Whichever lines include the word "question", copy them as they appear in the data.

━━━ Working data ━━━

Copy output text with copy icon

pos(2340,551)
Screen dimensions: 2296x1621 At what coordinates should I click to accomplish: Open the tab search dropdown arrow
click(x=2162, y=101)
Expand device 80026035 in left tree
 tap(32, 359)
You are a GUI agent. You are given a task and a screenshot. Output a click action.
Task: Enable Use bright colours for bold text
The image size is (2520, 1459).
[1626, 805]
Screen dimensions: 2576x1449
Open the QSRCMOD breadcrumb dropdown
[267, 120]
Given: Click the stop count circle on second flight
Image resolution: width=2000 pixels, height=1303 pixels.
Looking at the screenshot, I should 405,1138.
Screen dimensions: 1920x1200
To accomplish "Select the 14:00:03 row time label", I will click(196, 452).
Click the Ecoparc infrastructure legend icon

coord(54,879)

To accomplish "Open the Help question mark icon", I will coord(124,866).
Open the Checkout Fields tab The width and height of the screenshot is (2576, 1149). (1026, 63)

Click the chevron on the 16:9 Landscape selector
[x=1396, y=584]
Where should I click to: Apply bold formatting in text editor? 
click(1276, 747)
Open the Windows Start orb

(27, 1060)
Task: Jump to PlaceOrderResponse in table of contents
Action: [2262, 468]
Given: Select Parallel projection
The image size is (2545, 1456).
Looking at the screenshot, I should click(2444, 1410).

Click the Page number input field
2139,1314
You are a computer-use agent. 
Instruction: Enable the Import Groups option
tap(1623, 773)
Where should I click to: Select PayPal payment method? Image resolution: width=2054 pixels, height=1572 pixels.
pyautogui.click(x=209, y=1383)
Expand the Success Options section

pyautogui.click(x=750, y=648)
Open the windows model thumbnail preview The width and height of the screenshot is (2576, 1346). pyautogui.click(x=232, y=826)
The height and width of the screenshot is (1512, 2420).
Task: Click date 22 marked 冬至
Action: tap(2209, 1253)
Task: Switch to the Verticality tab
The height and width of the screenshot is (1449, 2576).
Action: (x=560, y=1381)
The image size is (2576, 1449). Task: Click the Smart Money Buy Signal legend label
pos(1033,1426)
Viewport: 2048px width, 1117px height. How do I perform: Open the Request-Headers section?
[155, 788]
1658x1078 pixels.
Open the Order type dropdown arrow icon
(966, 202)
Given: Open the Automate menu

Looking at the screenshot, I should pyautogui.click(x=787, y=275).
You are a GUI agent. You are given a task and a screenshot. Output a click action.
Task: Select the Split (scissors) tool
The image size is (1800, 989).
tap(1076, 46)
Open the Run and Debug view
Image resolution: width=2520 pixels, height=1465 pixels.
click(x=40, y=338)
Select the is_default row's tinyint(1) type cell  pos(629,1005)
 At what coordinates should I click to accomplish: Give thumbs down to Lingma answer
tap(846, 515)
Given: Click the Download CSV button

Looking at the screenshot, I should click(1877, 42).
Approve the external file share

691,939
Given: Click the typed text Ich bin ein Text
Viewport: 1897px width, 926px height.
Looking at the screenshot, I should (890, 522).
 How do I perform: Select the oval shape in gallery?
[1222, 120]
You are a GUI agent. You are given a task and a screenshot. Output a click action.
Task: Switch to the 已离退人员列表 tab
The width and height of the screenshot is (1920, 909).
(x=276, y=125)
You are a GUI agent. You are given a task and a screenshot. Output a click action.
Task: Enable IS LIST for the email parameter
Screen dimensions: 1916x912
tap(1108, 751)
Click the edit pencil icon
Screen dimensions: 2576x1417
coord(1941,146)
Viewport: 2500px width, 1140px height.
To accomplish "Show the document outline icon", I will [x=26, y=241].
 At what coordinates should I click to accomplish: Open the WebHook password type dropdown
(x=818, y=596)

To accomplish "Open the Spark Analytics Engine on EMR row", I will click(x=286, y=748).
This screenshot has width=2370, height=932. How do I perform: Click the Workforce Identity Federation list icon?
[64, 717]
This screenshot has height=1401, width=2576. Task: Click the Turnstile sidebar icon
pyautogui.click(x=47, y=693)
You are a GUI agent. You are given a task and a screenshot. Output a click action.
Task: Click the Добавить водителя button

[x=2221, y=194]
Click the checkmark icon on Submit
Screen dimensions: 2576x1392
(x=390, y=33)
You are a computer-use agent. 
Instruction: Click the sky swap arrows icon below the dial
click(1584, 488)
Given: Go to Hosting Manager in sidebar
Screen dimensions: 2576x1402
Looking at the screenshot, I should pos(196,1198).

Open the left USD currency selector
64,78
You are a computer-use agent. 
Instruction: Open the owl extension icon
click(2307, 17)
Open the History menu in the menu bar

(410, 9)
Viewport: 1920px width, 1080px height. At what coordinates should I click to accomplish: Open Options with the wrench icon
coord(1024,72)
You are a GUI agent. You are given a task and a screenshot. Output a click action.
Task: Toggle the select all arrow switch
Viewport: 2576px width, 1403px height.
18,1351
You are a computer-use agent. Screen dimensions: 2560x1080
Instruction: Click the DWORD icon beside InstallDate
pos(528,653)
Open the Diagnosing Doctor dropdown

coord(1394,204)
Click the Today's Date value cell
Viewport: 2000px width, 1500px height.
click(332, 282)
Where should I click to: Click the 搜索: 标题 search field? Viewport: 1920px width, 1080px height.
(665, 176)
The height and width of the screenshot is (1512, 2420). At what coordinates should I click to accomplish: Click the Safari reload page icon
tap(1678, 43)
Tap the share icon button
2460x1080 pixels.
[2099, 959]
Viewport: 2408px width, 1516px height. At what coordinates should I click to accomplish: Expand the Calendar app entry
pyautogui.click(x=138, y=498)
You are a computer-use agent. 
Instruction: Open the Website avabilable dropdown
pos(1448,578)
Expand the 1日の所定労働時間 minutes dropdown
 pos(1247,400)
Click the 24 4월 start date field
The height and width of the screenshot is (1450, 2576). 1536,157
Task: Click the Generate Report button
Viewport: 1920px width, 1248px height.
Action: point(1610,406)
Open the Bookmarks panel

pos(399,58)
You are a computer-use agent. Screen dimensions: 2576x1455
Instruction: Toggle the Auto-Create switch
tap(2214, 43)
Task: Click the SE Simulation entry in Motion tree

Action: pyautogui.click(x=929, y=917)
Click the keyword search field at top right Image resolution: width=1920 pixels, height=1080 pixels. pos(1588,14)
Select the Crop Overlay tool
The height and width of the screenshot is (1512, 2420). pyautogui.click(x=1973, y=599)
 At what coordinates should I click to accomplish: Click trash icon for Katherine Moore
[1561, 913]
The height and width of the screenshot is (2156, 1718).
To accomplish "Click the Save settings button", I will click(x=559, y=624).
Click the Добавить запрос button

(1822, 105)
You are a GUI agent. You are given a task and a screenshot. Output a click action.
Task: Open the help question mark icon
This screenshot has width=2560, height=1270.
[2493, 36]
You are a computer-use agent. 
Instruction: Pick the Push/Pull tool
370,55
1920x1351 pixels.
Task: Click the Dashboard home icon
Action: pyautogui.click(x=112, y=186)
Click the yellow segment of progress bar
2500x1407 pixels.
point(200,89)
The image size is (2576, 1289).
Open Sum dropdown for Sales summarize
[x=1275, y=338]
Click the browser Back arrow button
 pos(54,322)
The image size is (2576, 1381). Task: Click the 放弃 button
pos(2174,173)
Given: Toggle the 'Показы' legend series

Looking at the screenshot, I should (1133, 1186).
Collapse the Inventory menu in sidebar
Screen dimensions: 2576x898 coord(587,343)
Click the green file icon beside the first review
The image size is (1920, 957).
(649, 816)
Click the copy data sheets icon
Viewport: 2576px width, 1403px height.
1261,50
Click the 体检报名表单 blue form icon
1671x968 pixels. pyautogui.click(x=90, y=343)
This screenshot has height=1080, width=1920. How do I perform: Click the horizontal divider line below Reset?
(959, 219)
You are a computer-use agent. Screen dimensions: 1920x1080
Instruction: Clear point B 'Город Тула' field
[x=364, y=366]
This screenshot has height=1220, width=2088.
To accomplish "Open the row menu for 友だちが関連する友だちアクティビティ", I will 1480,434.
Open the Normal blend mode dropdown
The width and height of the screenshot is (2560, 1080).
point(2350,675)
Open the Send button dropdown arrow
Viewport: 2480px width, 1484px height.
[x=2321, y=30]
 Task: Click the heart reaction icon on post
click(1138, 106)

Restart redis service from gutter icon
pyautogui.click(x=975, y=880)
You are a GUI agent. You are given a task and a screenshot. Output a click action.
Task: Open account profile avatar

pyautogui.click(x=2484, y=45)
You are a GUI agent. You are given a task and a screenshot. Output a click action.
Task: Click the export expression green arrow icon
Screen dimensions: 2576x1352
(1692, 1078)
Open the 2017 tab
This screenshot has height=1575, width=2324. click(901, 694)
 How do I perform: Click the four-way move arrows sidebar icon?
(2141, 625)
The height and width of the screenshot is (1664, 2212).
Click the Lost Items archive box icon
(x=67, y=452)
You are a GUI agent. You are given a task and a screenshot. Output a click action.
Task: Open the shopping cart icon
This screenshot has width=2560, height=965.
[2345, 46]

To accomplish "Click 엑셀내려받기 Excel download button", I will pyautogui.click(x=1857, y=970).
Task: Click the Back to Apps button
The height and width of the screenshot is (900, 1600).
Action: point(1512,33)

━━━

● Answer space
To accomplish "Open the Help question mark icon", I will coord(124,866).
Task: Open the help question mark icon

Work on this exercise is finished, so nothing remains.